Set task >> Copy every line of the material below word for word, without changing anything.

Information provided >>
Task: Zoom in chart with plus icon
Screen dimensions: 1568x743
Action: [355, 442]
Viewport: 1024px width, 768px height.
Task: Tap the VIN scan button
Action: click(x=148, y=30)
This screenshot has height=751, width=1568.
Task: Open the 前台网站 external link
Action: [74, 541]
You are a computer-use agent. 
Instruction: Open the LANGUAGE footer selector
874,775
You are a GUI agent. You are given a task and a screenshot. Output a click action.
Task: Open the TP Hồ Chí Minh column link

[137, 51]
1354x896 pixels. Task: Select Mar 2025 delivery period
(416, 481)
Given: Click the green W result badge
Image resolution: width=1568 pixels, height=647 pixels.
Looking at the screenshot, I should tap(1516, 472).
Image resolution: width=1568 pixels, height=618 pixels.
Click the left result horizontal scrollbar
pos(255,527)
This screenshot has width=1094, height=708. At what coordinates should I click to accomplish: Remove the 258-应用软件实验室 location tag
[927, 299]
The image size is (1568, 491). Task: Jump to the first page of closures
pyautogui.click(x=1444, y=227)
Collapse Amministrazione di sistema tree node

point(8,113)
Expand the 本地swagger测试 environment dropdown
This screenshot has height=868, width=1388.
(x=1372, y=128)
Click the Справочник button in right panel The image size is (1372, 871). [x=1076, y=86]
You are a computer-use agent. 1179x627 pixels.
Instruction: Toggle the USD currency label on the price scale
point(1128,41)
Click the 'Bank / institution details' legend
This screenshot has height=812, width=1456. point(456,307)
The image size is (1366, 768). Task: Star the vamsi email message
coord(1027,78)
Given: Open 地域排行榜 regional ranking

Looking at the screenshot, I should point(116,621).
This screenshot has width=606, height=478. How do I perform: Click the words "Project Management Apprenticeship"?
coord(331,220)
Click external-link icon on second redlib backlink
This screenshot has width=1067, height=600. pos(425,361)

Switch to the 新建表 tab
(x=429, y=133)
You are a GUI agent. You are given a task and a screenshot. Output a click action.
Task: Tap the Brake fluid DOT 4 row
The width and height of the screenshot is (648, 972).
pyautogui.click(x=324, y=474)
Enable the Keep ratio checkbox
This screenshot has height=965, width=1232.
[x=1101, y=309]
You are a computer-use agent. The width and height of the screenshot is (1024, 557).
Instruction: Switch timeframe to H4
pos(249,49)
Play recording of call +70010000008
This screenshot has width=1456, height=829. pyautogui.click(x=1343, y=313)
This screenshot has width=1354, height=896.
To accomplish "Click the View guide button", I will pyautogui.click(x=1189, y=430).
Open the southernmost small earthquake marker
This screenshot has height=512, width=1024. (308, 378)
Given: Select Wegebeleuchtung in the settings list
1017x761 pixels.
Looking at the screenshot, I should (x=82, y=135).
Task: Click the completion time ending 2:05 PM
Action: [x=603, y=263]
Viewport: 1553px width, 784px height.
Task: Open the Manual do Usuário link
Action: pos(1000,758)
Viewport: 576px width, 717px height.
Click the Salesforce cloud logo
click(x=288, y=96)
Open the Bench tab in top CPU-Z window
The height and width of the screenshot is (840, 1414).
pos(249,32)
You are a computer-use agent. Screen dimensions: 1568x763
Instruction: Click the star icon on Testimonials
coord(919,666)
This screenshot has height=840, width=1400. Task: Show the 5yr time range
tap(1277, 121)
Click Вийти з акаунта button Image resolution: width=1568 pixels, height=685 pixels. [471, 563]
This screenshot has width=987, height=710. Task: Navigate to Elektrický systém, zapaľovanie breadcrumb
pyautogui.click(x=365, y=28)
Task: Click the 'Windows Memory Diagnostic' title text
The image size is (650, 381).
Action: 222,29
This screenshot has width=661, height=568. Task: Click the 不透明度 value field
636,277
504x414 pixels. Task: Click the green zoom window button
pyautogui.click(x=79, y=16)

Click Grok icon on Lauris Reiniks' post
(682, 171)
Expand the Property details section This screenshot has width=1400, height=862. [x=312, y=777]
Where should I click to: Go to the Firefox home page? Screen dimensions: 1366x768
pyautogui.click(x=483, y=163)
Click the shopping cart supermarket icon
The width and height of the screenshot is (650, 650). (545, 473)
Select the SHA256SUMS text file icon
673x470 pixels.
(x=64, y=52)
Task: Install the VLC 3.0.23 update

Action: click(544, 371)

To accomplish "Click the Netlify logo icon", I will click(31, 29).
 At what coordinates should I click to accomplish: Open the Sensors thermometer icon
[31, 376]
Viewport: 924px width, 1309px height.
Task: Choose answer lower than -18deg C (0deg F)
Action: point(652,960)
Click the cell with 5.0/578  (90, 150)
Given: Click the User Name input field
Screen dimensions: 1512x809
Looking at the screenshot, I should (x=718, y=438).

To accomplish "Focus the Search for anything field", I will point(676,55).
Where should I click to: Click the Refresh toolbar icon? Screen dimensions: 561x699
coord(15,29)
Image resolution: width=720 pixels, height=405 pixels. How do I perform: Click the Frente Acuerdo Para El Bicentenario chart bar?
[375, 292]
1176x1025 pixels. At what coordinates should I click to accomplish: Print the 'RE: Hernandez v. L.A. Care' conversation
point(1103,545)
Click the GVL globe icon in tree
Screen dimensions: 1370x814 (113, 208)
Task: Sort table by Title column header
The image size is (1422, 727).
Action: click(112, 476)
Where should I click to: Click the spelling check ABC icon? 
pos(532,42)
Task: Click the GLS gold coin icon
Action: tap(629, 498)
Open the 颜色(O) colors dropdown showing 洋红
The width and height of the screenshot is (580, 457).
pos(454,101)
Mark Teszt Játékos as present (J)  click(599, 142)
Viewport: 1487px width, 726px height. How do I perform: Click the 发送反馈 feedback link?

Response >>
Task: Zoom in chart with plus icon
Screen dimensions: 1568x743
Action: [355, 442]
Viewport: 1024px width, 768px height.
Task: Tap the VIN scan button
Action: click(x=148, y=30)
This screenshot has height=751, width=1568.
Task: Open the 前台网站 external link
Action: [74, 541]
You are a computer-use agent. 
Instruction: Open the LANGUAGE footer selector
874,775
You are a GUI agent. You are given a task and a screenshot. Output a click action.
Task: Open the TP Hồ Chí Minh column link

[137, 51]
1354x896 pixels. Task: Select Mar 2025 delivery period
(416, 481)
Given: Click the green W result badge
Image resolution: width=1568 pixels, height=647 pixels.
Looking at the screenshot, I should tap(1516, 472).
Image resolution: width=1568 pixels, height=618 pixels.
Click the left result horizontal scrollbar
pos(255,527)
This screenshot has width=1094, height=708. At what coordinates should I click to accomplish: Remove the 258-应用软件实验室 location tag
[927, 299]
The image size is (1568, 491). Task: Jump to the first page of closures
pyautogui.click(x=1444, y=227)
Collapse Amministrazione di sistema tree node

point(8,113)
Expand the 本地swagger测试 environment dropdown
This screenshot has height=868, width=1388.
(x=1372, y=128)
Click the Справочник button in right panel The image size is (1372, 871). [x=1076, y=86]
You are a computer-use agent. 1179x627 pixels.
Instruction: Toggle the USD currency label on the price scale
point(1128,41)
Click the 'Bank / institution details' legend
This screenshot has height=812, width=1456. point(456,307)
The image size is (1366, 768). Task: Star the vamsi email message
coord(1027,78)
Given: Open 地域排行榜 regional ranking

Looking at the screenshot, I should point(116,621).
This screenshot has width=606, height=478. How do I perform: Click the words "Project Management Apprenticeship"?
coord(331,220)
Click external-link icon on second redlib backlink
This screenshot has width=1067, height=600. pos(425,361)

Switch to the 新建表 tab
(x=429, y=133)
You are a GUI agent. You are given a task and a screenshot. Output a click action.
Task: Tap the Brake fluid DOT 4 row
The width and height of the screenshot is (648, 972).
pyautogui.click(x=324, y=474)
Enable the Keep ratio checkbox
This screenshot has height=965, width=1232.
[x=1101, y=309]
You are a computer-use agent. The width and height of the screenshot is (1024, 557).
Instruction: Switch timeframe to H4
pos(249,49)
Play recording of call +70010000008
This screenshot has width=1456, height=829. pyautogui.click(x=1343, y=313)
This screenshot has width=1354, height=896.
To accomplish "Click the View guide button", I will pyautogui.click(x=1189, y=430).
Open the southernmost small earthquake marker
This screenshot has height=512, width=1024. (308, 378)
Given: Select Wegebeleuchtung in the settings list
1017x761 pixels.
Looking at the screenshot, I should (x=82, y=135).
Task: Click the completion time ending 2:05 PM
Action: [x=603, y=263]
Viewport: 1553px width, 784px height.
Task: Open the Manual do Usuário link
Action: pos(1000,758)
Viewport: 576px width, 717px height.
Click the Salesforce cloud logo
click(x=288, y=96)
Open the Bench tab in top CPU-Z window
The height and width of the screenshot is (840, 1414).
pos(249,32)
You are a computer-use agent. Screen dimensions: 1568x763
Instruction: Click the star icon on Testimonials
coord(919,666)
This screenshot has height=840, width=1400. Task: Show the 5yr time range
tap(1277, 121)
Click Вийти з акаунта button Image resolution: width=1568 pixels, height=685 pixels. [471, 563]
This screenshot has width=987, height=710. Task: Navigate to Elektrický systém, zapaľovanie breadcrumb
pyautogui.click(x=365, y=28)
Task: Click the 'Windows Memory Diagnostic' title text
The image size is (650, 381).
Action: 222,29
This screenshot has width=661, height=568. Task: Click the 不透明度 value field
636,277
504x414 pixels. Task: Click the green zoom window button
pyautogui.click(x=79, y=16)

Click Grok icon on Lauris Reiniks' post
(682, 171)
Expand the Property details section This screenshot has width=1400, height=862. [x=312, y=777]
Where should I click to: Go to the Firefox home page? Screen dimensions: 1366x768
pyautogui.click(x=483, y=163)
Click the shopping cart supermarket icon
The width and height of the screenshot is (650, 650). (545, 473)
Select the SHA256SUMS text file icon
673x470 pixels.
(x=64, y=52)
Task: Install the VLC 3.0.23 update

Action: click(544, 371)

To accomplish "Click the Netlify logo icon", I will click(31, 29).
 At what coordinates should I click to accomplish: Open the Sensors thermometer icon
[31, 376]
Viewport: 924px width, 1309px height.
Task: Choose answer lower than -18deg C (0deg F)
Action: point(652,960)
Click the cell with 5.0/578  (90, 150)
Given: Click the User Name input field
Screen dimensions: 1512x809
Looking at the screenshot, I should (x=718, y=438).

To accomplish "Focus the Search for anything field", I will point(676,55).
Where should I click to: Click the Refresh toolbar icon? Screen dimensions: 561x699
coord(15,29)
Image resolution: width=720 pixels, height=405 pixels. How do I perform: Click the Frente Acuerdo Para El Bicentenario chart bar?
[375, 292]
1176x1025 pixels. At what coordinates should I click to accomplish: Print the 'RE: Hernandez v. L.A. Care' conversation
point(1103,545)
Click the GVL globe icon in tree
Screen dimensions: 1370x814 (113, 208)
Task: Sort table by Title column header
The image size is (1422, 727).
Action: click(112, 476)
Where should I click to: Click the spelling check ABC icon? 
pos(532,42)
Task: Click the GLS gold coin icon
Action: tap(629, 498)
Open the 颜色(O) colors dropdown showing 洋红
The width and height of the screenshot is (580, 457).
pos(454,101)
Mark Teszt Játékos as present (J)  click(599, 142)
Viewport: 1487px width, 726px height. How do I perform: Click the 发送反馈 feedback link?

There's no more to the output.